Le rendez-vous des civilisations

Des chiffres contre les préjugés

L'historien Emmanuel Todd et le démographe Youssef Courbage nous livrent une vision iconoclaste du monde musulman avec Le rendez-vous des civilisations (Seuil, septembre 2007, 178 pages, 12,5 euros).
Le rendez-vous des civilisations

En croisant les indices de fécondité, le taux d'alphabétisation, les structures familiales et l'histoire, Emmanuel Todd et Youssef Courbage nous montrent dans Le rendez-vous des civilisations que les pays à risques ne sont pas nécessairement ceux que l'on croit.

Pour répondre à l'Américain Samuel Huntington qui a prédit une inéluctable confrontation entre l'islam et l'Occident (Le choc des civilisations, 2000), ils se sont penchés sur les caractéristiques humaines des différents pays musulmans.

Non sans parti-pris, ils en concluent que ces pays évoluent comme les autres et sont, pour la plupart, voués à s'aligner sur les standards occidentaux.

Un islam, des islams

Les auteurs soulignent en premier lieu l'extraordinaire diversité des sociétés musulmanes, en dépit du poids de la religion. Tout sépare par exemple le Yémen, encore très peu alphabétisé, avec une fécondité supérieure à six enfants par femme, de l'Iran ou de la Tunisie, où l'alphabétisation est massive, y compris chez les femmes, et l'indice de fécondité à peine égal à deux enfants par femme comme en France.

La diversité s'exprime aussi dans le statut social des femmes, qui semblerait bien davantage lié aux modèles familiaux préislamiques qu'à la religion elle-même. Dans le monde arabe (du Maghreb à l'Irak), l'endogamie prédomine (on se marie de préférence entre cousins) ainsi que la lignée paternelle. Avec pour conséquence, selon les auteurs, une structure familiale stable (pas de conflit entre belles-mères et brus, pas d'infanticide des filles). La polygamie concerne dans le monde arabe quelques pourcents des femmes.

En Afrique noire, rien de tel. Un quart à la moitié des femmes vivent en ménage polygame mais d'une façon souvent très autonome, chaque coépouse disposant de sa propre case. Cette polygamie traditionnelle concerne aussi bien les populations musulmanes qu'animistes ou chrétiennes ! La fécondité reste élevée (cinq à huit enfants par femme) même si les démographes croient discerner les premiers signes de reflux.

En Malaisie et en Indonésie, c'est encore un autre monde. La prépondérance revient à la lignée maternelle. Les filles sont autant désirées que les garçons (on ne note pas d'infanticides ou d'avortements sélectifs comme en Chine ou en Inde). Les femmes tiennent leur rang dans la société et sont par exemple plus nombreuses que les hommes dans l'enseignement supérieur.

L'école, contraceptif efficace

Youssef Courbage et Emmanuel Todd insistent plus particulièrement sur l'alphabétisation : « La variable explicative la mieux identifiée par les démographes n'est pas le PIB par tête, mais le taux d'alphabétisation des femmes. Le coefficient de corrélation associant l'indice de fécondité au taux d'alphabétisation féminin est toujours très élevé... »

◆ CONSIGNE ◆
Répondez, s'il vous plaît, à ces questions sur le texte consacré au monde musulman :
1. Quel est l'indice de fécondité du Yémen ?
2. Quelle part des femmes vit en ménage polygame en Afrique noire ?
3. Quelle lignée prédomine en Malaisie et en Indonésie ?
Les enregistrements ne servent à rien ici.

◆ ENREGISTREMENTS DU CORPUS ◆
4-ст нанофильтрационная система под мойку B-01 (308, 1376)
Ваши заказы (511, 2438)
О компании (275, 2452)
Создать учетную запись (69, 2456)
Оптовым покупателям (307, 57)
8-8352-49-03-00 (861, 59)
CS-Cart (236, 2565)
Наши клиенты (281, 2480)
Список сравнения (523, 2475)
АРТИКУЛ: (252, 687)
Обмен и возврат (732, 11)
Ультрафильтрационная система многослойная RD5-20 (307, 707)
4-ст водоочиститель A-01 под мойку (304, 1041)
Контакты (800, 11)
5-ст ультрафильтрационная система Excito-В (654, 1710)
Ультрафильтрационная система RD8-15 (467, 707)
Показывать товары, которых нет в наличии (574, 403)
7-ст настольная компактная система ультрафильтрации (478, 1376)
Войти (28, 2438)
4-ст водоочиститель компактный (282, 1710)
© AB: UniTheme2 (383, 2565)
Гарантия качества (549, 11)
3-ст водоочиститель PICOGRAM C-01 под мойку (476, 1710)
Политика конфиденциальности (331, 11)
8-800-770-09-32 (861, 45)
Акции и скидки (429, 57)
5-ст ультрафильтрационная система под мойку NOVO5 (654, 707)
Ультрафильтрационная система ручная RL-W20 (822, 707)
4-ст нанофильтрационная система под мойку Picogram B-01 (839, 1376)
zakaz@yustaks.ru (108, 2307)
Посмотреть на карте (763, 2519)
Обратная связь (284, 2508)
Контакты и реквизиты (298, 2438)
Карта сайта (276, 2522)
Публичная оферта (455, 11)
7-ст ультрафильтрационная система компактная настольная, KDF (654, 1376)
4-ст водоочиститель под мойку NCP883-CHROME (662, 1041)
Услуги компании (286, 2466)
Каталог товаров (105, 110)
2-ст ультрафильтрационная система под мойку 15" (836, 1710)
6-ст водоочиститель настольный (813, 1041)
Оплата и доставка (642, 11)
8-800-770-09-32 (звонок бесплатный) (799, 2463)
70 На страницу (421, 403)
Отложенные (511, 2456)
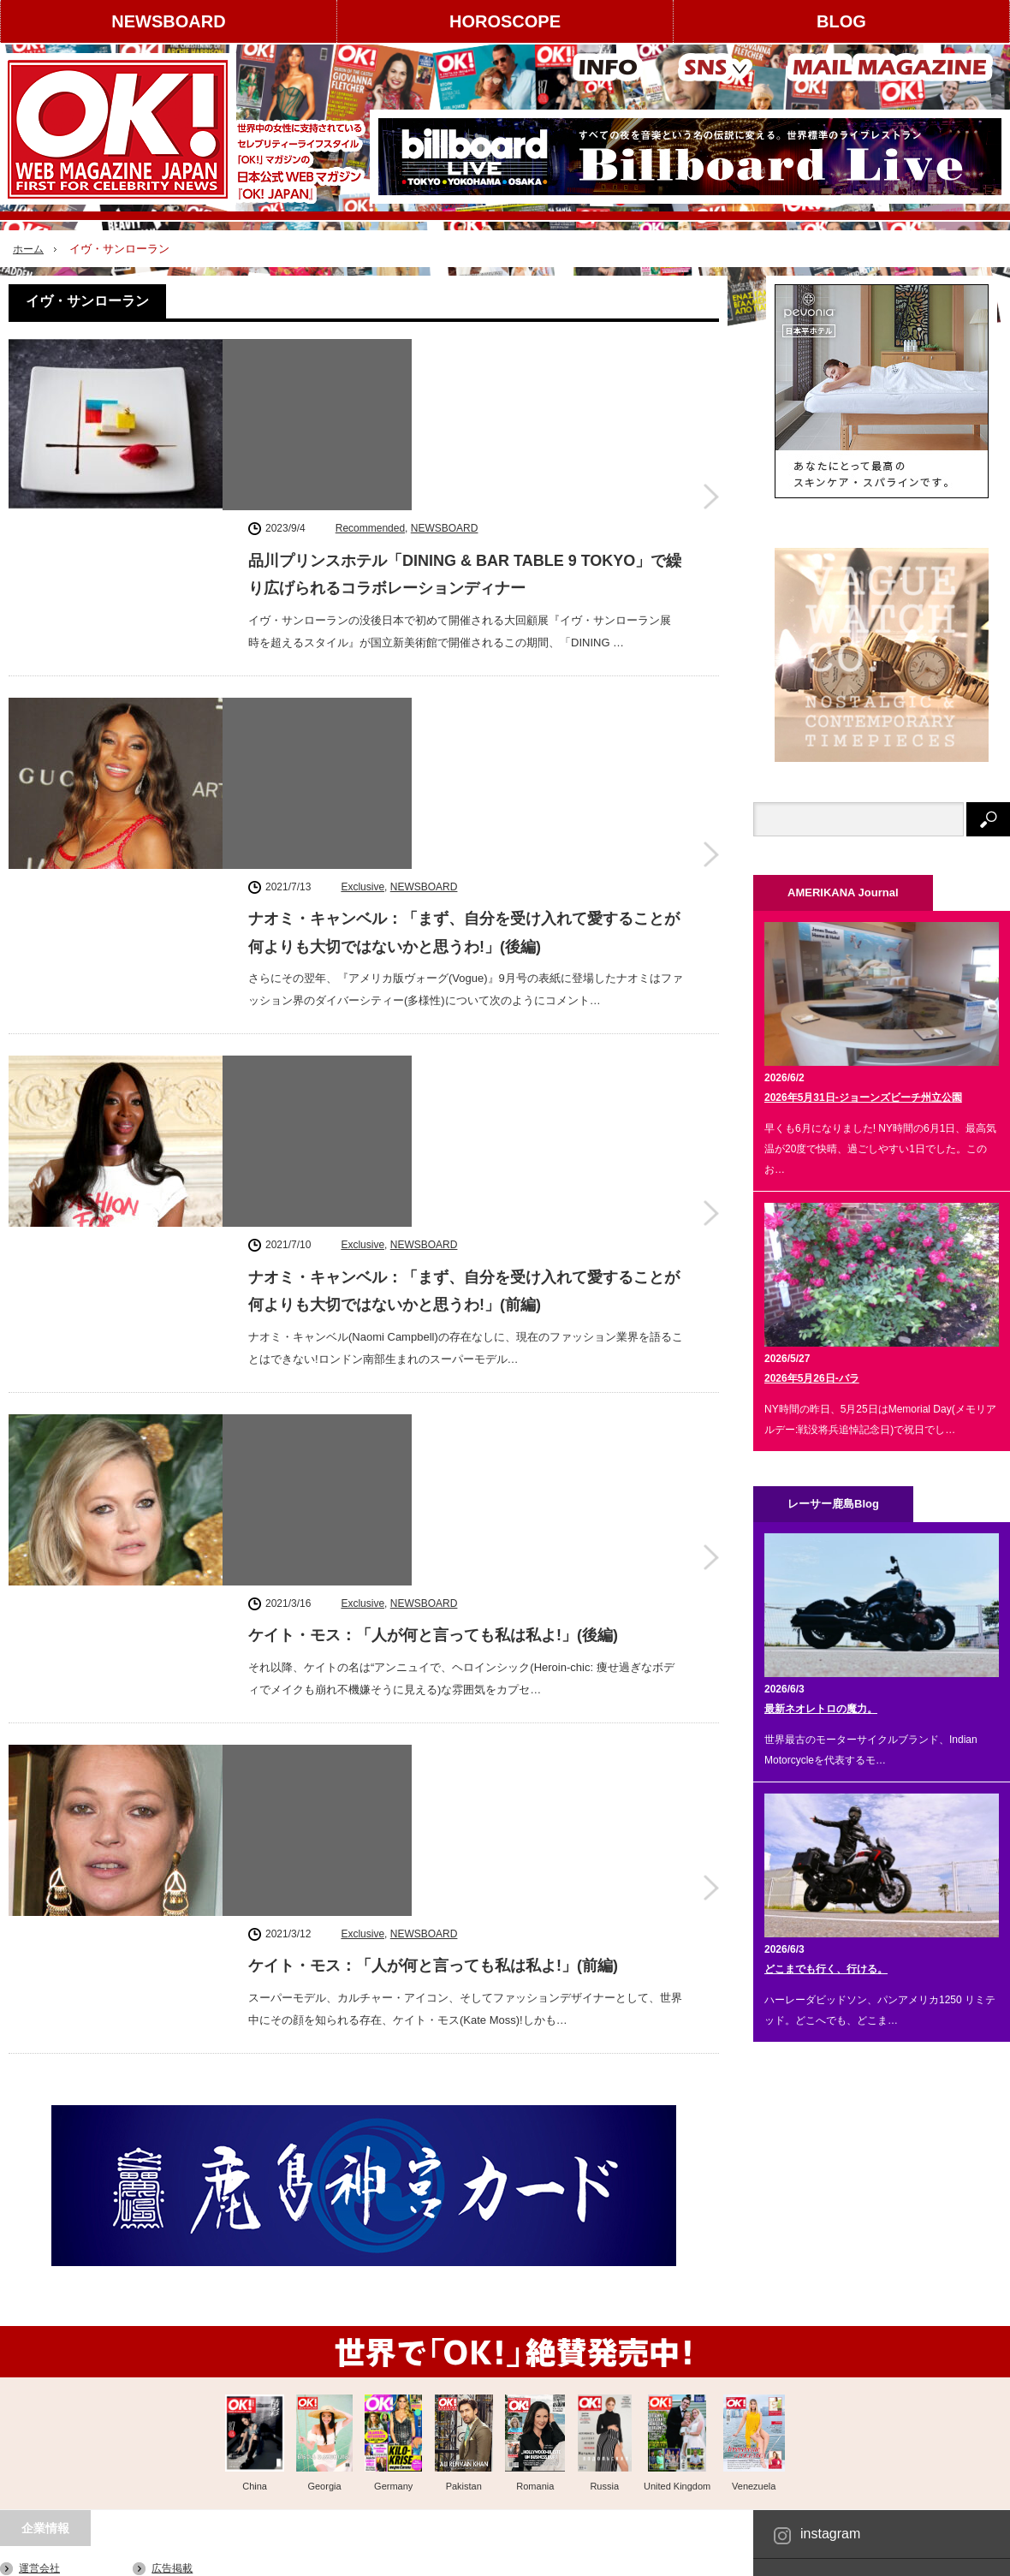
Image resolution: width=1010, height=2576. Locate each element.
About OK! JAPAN (60, 2418)
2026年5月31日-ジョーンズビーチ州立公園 (863, 1098)
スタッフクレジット (198, 2388)
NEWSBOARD (168, 21)
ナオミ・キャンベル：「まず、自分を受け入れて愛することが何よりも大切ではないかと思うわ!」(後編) (464, 613)
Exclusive (362, 567)
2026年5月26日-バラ (811, 1378)
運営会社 (39, 2328)
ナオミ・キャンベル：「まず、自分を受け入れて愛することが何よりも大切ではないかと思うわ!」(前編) (464, 828)
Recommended (370, 352)
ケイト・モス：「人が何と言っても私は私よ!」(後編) (433, 1029)
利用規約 (39, 2388)
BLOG (841, 21)
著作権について (55, 2358)
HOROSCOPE (505, 21)
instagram (830, 2293)
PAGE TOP (505, 2509)
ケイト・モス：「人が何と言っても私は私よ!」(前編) (433, 1243)
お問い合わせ (49, 2448)
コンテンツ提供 (187, 2358)
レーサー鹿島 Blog (352, 2555)
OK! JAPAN (915, 2554)
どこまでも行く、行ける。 (826, 1969)
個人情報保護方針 (193, 2418)
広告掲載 (172, 2328)
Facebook (830, 2342)
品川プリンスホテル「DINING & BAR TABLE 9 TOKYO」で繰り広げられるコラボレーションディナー (464, 398)
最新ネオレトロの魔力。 (820, 1709)
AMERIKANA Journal (235, 2555)
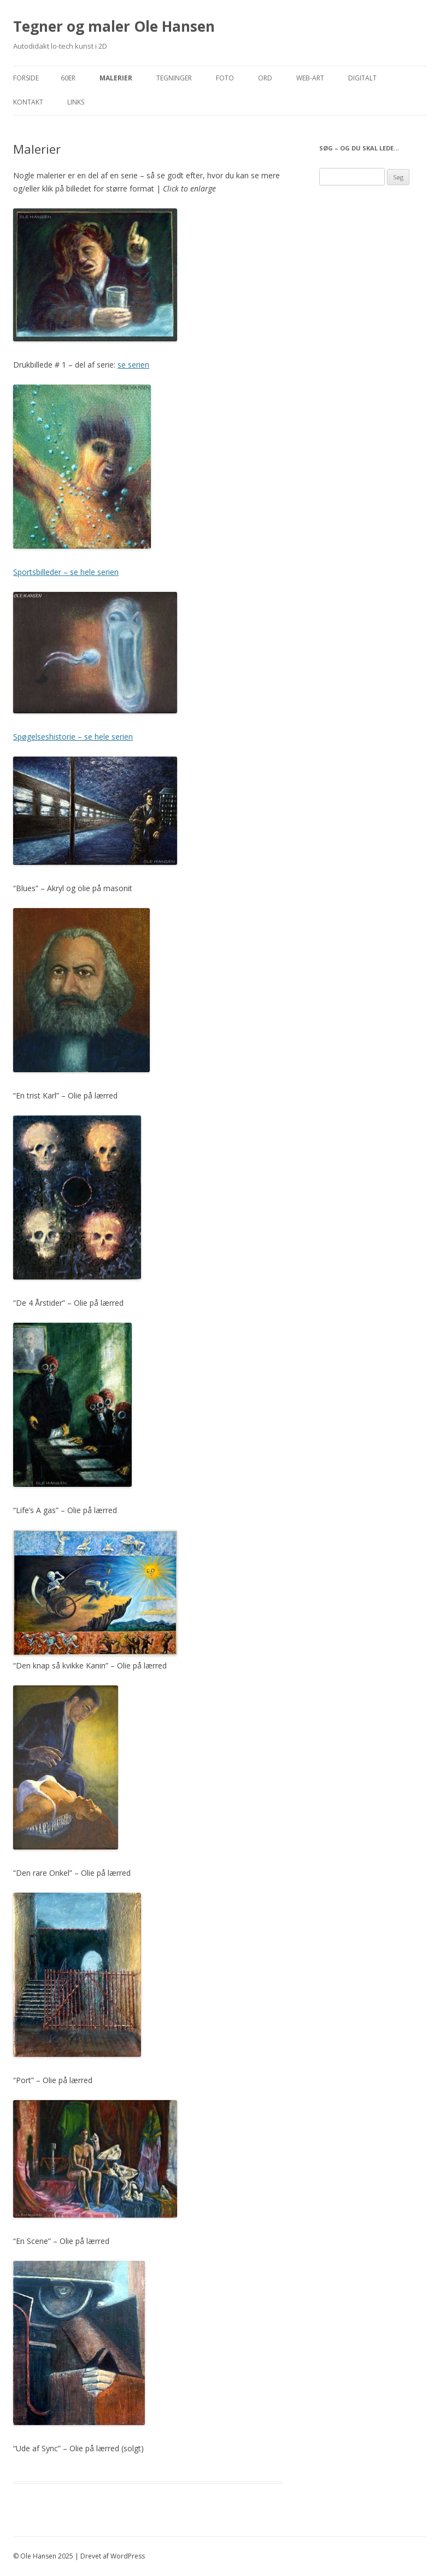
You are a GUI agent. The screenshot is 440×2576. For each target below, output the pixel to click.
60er (68, 78)
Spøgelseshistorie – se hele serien (73, 736)
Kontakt (28, 102)
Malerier (115, 78)
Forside (26, 78)
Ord (265, 78)
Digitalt (362, 78)
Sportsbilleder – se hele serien (66, 572)
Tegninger (174, 78)
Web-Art (310, 78)
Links (75, 102)
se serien (133, 364)
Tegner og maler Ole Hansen (114, 26)
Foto (225, 78)
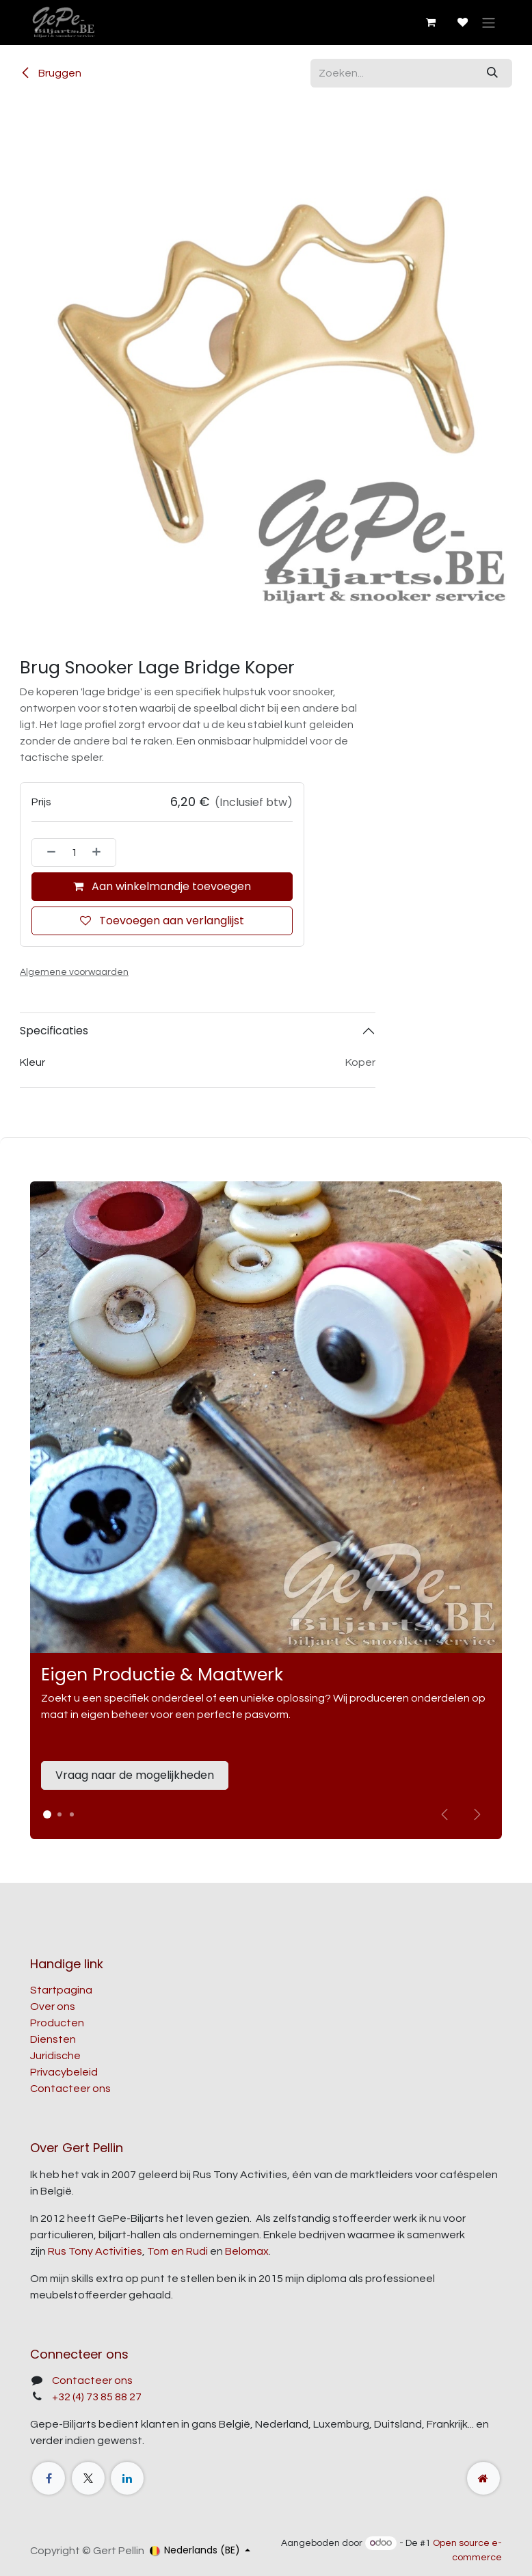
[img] (477, 1814)
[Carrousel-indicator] (59, 1814)
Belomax (247, 2251)
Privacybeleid (64, 2072)
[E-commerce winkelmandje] (430, 23)
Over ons (52, 2006)
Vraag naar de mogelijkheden (134, 1775)
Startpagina (61, 1990)
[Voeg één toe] (100, 852)
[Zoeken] (492, 73)
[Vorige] (444, 1814)
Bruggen (50, 73)
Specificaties (54, 1030)
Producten (57, 2022)
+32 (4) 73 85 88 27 (97, 2396)
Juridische (55, 2055)
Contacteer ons (70, 2088)
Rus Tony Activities (95, 2251)
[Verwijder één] (47, 852)
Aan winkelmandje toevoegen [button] (162, 886)
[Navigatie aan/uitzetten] (488, 22)
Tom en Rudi (177, 2251)
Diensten (53, 2039)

◆ CORRIGÉ ◆
1. Plus de six enfants par femme.
2. Un quart à la moitié des femmes.
3. La lignée maternelle.